::: Study material

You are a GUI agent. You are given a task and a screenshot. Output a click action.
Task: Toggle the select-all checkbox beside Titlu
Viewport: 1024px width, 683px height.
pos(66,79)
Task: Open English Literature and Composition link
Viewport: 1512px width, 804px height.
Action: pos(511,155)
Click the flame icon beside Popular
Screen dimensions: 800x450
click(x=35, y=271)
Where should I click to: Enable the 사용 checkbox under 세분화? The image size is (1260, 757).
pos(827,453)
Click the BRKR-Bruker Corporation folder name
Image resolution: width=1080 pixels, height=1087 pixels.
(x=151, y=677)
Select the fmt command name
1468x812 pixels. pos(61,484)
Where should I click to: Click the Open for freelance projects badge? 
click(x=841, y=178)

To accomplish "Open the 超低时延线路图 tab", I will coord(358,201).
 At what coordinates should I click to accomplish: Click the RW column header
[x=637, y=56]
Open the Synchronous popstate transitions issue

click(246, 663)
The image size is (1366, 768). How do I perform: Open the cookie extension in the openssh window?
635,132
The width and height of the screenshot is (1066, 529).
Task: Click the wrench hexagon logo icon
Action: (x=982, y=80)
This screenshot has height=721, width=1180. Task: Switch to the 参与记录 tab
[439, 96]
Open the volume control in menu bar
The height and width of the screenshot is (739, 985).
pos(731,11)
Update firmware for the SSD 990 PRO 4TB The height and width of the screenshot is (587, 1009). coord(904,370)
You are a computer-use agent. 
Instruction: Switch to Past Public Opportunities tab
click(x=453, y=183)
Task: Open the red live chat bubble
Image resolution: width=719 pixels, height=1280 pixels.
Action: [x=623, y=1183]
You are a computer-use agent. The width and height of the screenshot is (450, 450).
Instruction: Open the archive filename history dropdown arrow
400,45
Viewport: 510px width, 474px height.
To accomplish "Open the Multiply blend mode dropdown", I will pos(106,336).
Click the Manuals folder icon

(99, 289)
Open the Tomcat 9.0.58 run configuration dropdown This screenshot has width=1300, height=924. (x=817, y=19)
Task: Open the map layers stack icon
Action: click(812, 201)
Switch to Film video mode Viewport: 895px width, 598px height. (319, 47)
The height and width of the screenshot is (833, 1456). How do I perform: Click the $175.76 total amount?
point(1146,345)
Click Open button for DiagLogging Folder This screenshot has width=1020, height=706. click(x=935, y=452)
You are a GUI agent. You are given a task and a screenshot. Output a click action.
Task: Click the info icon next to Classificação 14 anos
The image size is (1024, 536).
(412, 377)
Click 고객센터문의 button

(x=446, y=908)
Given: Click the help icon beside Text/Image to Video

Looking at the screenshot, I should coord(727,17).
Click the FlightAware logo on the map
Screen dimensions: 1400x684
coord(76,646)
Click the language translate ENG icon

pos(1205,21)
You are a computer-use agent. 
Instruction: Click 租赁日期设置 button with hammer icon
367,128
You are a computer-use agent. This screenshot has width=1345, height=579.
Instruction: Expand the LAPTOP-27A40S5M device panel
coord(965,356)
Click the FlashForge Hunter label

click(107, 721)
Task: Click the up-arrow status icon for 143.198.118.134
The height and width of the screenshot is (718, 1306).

::::::

▶ _Task to carry out_: Return the lines beginning at the one that contains "Viewport: 510px width, 474px height." and continuing through the last line of the data, exactly as they stand and without any others.

▶ _Answer for the task_:
Viewport: 510px width, 474px height.
To accomplish "Open the Multiply blend mode dropdown", I will pos(106,336).
Click the Manuals folder icon

(99, 289)
Open the Tomcat 9.0.58 run configuration dropdown This screenshot has width=1300, height=924. (x=817, y=19)
Task: Open the map layers stack icon
Action: click(812, 201)
Switch to Film video mode Viewport: 895px width, 598px height. (319, 47)
The height and width of the screenshot is (833, 1456). How do I perform: Click the $175.76 total amount?
point(1146,345)
Click Open button for DiagLogging Folder This screenshot has width=1020, height=706. click(x=935, y=452)
You are a GUI agent. You are given a task and a screenshot. Output a click action.
Task: Click the info icon next to Classificação 14 anos
The image size is (1024, 536).
(412, 377)
Click 고객센터문의 button

(x=446, y=908)
Given: Click the help icon beside Text/Image to Video

Looking at the screenshot, I should coord(727,17).
Click the FlightAware logo on the map
Screen dimensions: 1400x684
coord(76,646)
Click the language translate ENG icon

pos(1205,21)
You are a computer-use agent. 
Instruction: Click 租赁日期设置 button with hammer icon
367,128
You are a computer-use agent. This screenshot has width=1345, height=579.
Instruction: Expand the LAPTOP-27A40S5M device panel
coord(965,356)
Click the FlashForge Hunter label

click(107, 721)
Task: Click the up-arrow status icon for 143.198.118.134
The height and width of the screenshot is (718, 1306).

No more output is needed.